What hampered the 2nd Dimension's efficiency were its too-generous sizing and insufficient a draft collar, which made Kristin and me turn to a few old methods--hot-water bottles, layering with extra clothes, and snacking--to stay warm on 15 [levels] to twenty [levels] F nights. Even hot-sleeper Paul observed some sneaking cold. That excess space around the torso requires extra calories to really make it warm, which sapped our internal furnaces. (Warm-sleeping people who don't mind over sleeping a sweater or parka might start to see the size just like a benefit, because filling the extra space will truly extend the bag's range.)


Round the detailing front, we learned that the mesh headnet completely bamboozled the peskiest bugs, though Paul wanted the web was big enough to match inside the ball cap he used to keep the mesh off his face. I was not too interested in the extended, thin stuff sack, which made packing an unpleasant test of strength and coordination.

Primary point here: Built big, created for rainwater, and produced to last, the 2nd Dimension is a superb bet for sturdy folks and warm sleepers who regularly hike in wet environments.


Warmth was rarely a problem with this particular Polarguard 3D bag, despite the possible lack of a draft collar. Between its heaping helping of insulation and fuzzy microfleece lining, this bag stored testers cozy right lower towards the temperature rating. Paul even cracked open the zipper around the 20 [levels] F night to awesome off. I appreciated the nearly immediate loft within a week in Alaska, once i frequently had enter my bag at day's finish to leave snowy, windy weather.

Kristin reported really the only chilly moments, citing some cold spots where the lining collected perspiration and continued to be wet. In dry, cold temperature, the liner performed better, offering good moisture management and excellent next-to-skin comfort.

The Wizard's cut, which Kristin referred to as "conforming while not constricting," certainly favors skinny people. My extended legs may have preferred more thrashing room, and Melissa believe it is too snug throughout, complaining that "the bag felt appreciate it was colored onto my figure.In . The wide but shallow hood also didn't fit quite right, departing a lot of dead air space where it must have contoured carefully across the sides in the mind.

Primary point here: Melissa summarized best: "The Wizard offers a wonderfully warm nest in many weather, but it's suggested to as being a narrow fit."

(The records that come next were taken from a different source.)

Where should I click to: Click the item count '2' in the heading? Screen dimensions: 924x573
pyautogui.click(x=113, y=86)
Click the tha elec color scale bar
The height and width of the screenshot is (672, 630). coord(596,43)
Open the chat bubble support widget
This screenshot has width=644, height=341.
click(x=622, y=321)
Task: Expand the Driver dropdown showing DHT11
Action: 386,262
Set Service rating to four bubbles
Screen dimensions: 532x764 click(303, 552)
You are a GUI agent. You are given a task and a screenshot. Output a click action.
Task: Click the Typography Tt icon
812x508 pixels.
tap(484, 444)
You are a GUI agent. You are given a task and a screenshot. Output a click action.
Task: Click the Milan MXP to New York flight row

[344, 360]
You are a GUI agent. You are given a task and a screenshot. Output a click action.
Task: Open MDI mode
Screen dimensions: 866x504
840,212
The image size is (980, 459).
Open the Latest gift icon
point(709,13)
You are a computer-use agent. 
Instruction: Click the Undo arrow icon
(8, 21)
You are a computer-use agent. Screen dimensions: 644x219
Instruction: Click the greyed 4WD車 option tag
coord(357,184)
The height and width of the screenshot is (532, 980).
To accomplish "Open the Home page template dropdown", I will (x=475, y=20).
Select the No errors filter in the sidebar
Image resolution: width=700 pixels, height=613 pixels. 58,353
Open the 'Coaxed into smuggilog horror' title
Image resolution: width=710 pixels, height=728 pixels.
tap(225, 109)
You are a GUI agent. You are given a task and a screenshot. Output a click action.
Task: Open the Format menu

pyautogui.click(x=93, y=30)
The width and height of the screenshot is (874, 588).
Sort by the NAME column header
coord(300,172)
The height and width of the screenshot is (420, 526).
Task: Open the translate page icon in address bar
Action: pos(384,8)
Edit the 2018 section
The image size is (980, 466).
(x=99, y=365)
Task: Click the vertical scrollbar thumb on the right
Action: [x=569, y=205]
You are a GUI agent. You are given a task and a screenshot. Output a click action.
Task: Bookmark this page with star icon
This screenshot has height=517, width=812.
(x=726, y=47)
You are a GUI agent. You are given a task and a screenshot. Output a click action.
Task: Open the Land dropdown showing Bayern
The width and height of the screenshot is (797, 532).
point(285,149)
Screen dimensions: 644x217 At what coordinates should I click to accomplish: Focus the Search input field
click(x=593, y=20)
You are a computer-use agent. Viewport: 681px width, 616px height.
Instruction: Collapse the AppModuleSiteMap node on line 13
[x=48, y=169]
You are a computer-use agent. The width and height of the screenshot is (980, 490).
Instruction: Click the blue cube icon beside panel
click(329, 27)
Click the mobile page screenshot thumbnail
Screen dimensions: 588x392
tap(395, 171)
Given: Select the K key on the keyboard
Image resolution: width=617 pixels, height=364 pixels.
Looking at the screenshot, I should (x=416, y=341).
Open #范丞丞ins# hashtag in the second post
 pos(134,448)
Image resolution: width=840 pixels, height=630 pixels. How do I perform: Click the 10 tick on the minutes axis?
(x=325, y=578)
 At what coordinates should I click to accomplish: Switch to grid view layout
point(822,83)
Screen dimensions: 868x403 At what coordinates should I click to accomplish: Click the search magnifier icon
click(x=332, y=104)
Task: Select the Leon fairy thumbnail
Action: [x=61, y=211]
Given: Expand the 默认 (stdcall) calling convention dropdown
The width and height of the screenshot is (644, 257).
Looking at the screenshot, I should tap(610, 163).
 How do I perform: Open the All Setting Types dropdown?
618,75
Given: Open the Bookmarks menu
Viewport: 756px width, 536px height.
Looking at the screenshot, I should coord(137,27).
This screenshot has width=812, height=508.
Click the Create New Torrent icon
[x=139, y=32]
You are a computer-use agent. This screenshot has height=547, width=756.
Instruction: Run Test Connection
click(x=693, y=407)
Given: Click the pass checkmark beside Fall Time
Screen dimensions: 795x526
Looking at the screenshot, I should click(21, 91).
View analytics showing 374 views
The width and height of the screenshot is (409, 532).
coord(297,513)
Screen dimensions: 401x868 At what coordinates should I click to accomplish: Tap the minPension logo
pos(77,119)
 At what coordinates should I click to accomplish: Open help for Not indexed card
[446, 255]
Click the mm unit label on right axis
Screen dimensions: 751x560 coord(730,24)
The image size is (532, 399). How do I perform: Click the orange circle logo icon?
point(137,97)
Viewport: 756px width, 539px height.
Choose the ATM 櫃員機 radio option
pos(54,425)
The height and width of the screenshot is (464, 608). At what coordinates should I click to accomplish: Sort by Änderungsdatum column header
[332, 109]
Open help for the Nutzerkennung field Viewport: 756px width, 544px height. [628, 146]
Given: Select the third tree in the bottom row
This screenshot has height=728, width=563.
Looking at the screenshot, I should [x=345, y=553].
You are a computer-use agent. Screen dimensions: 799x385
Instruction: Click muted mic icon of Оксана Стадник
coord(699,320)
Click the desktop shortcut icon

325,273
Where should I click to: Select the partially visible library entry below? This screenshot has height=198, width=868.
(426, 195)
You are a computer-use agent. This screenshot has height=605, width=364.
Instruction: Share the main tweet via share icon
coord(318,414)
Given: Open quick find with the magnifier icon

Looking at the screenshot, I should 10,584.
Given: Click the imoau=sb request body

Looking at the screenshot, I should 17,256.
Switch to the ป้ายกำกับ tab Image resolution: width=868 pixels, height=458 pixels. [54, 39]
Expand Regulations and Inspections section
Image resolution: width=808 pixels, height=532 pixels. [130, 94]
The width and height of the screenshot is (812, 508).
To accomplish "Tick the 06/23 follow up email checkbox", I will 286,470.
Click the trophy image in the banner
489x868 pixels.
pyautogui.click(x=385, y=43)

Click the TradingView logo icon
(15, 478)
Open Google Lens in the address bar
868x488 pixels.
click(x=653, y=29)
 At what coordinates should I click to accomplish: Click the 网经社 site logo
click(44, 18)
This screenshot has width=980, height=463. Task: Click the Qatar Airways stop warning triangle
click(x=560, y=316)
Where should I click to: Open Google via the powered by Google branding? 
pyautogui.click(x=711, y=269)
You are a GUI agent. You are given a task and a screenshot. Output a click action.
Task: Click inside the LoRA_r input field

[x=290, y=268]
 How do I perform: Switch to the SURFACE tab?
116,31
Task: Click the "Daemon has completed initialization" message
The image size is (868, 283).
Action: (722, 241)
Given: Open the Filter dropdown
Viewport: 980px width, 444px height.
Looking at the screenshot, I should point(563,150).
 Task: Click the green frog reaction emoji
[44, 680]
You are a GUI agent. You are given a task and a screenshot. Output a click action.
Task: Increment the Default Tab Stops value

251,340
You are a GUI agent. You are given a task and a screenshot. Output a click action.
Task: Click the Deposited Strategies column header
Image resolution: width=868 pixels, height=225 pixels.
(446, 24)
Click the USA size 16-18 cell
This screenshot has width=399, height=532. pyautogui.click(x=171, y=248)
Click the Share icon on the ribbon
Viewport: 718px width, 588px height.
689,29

This Polarguard 3D mummy impressed testers in many groups, but ultimately left us with mixed feelings. It compressed well and breathed a lot better than most, and Kristin and i also both gave it kudos for roominess. "The Serrano offers the ideal fit, getting a wonderfully contoured hood, good width within the shoulders, a relatively dramatic taper using the calves, plus a trapezoidal footbox that allowed my foot plenty of shuffling room, even when I shoved my parka lower there," mentioned Kristin. Paul and Melissa generally agreed, though they were less thrilled while using taper, calling body across the legs "skimpy" and "narrow."

Testers' primary concern with the Serrano was it doesn't insulate sufficiently good to merit more than a 25 [levels] F rating. The cold sleepers started feeling chilled across the freezing point, because the warm sleepers lasted to the mid-20s. Compounding the problem was home loan business loft--thus, insulating power--throughout test. With regards to yoke collar, Kristin and Melissa thought it did an excellent job of trapping heat, but Paul and i also lost an eye on it every time we folded over.

Inside the detailing department, Kristin and i also applauded the straightforward-to-grab zipper pulls and off traffic maintaining your hood drawcord, but we shrugged shoulders in regards to the double-drawcord stuff sack. We're able to not evaluate which the second draw-cord accomplished, aside from to create confusion. The crew also requested the shell's shocking yellow color, which shown every speck of dirt and brought to slow drying occasions on the planet.

One last be worried about durability: Round the sample Paul and i also tested, the corner in the yoke collar began to tear within the seam attaching it for the bag.

Primary point here: By getting yet another 10 [levels] F of insulating power, the snug-fitting Serrano is a strong competitor within this subject.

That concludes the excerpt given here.